Predigt mit Lesung aus der Geschichte Gollhofen von 1630 bis 1667
Leben und Glauben während des Dreißigjährigen Kriegs

Liebe Gemeinde,

der Blick in die Geschichte unserer Kirchengemeinde führt uns heute ins Jahr 1630. Der dreißigjährige Krieg ist tritt durch die Beteiligung Schwedens unter Gustav Adolf in eine neue Phase.

Kirchlich kann man auf 100 Jahre evangelisches Bekenntnis zurückblicken, viele konfessionelle Streitigkeiten sind ausgestanden. Für die evangelischen Christen gerät gelebte Frömmigkeit immer mehr in den Blick. Der Liederdichter Paul Gerhardt lebte in dieser Zeit. Christliche Erbauungsbücher finden großen Absatz.
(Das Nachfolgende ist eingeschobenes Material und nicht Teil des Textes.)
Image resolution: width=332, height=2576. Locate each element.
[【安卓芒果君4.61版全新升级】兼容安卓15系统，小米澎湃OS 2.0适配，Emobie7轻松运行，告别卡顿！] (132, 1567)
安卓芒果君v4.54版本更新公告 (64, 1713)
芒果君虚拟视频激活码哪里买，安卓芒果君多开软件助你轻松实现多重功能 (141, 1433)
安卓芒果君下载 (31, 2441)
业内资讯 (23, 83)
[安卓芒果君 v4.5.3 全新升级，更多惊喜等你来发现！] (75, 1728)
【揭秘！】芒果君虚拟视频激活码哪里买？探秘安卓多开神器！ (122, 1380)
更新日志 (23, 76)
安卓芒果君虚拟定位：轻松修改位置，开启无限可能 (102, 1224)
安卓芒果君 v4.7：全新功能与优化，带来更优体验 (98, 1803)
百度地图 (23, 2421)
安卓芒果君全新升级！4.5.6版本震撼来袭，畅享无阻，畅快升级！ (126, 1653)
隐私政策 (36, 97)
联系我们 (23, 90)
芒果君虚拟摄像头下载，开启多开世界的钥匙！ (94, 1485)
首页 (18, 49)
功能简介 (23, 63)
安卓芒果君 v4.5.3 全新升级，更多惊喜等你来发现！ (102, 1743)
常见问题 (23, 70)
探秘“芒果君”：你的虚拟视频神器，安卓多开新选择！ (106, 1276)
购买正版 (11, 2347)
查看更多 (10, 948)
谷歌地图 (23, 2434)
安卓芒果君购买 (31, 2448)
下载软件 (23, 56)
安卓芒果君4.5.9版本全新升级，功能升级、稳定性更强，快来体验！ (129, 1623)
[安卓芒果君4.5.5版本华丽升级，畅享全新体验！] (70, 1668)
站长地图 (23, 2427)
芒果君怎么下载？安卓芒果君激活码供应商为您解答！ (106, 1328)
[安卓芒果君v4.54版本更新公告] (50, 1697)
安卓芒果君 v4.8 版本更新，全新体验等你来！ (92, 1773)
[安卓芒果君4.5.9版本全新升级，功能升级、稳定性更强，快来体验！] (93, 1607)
Vielleicht hat dies Bewegung zur mystischen Frömmigkeit auch mit dem Bewusstsein der steten Gefährdung durch den Krieg zu tun – aber genau wissen wir das nicht.

Blicken wir nun nach Gollhofen, was in diesen Jahren geschah.

 

1630

Gollhofen ist verpflichtet, große Mengen Lebenmittel an die im Krieg stehenden kaiserlichen Truppen abzuliefern, die ihr Hauptquartier in Ippesheim aufgeschlagen haben. Zugleich gibt es immer wieder nächtliche Raubzüge von kroatischen Söldnern. Einmal haben sie sogar den Schulmeister als Geisel verschleppt, der auf Kosten der Kirchengemeinde wieder zurückgeholt werden konnte. Pfarrer ist in dieser Zeit Johann Schopf, ein gebürtiger Sommerhäuser.

1631

In einer Notiz findet man den Hinweis, das zu dieser Zeit im Dorf eine öffentliche Rathausuhr existierte, die der Gemeindeknecht zu stellen hatte. Eine Kirchturmuhr gab es zu dieser Zeit noch nicht.

In den Beerdigungsbüchern sind für dieses Jahr drei Morde verzeichnet, die von kaiserlichen Soldaten an unschuldigen Gollhöfern verübt wurden. Darunter eine Hausfrau, die aus dem obersten Stockwerk des Schulhauses gestürzt wurde und ein Mann der durch zwei Schüsse getötet wurde.

Wenig später besetzen die Schweden unser Dorf und versuchen am Rathausplatz junge Männer zum Eintritt in die Armee zu bewegen.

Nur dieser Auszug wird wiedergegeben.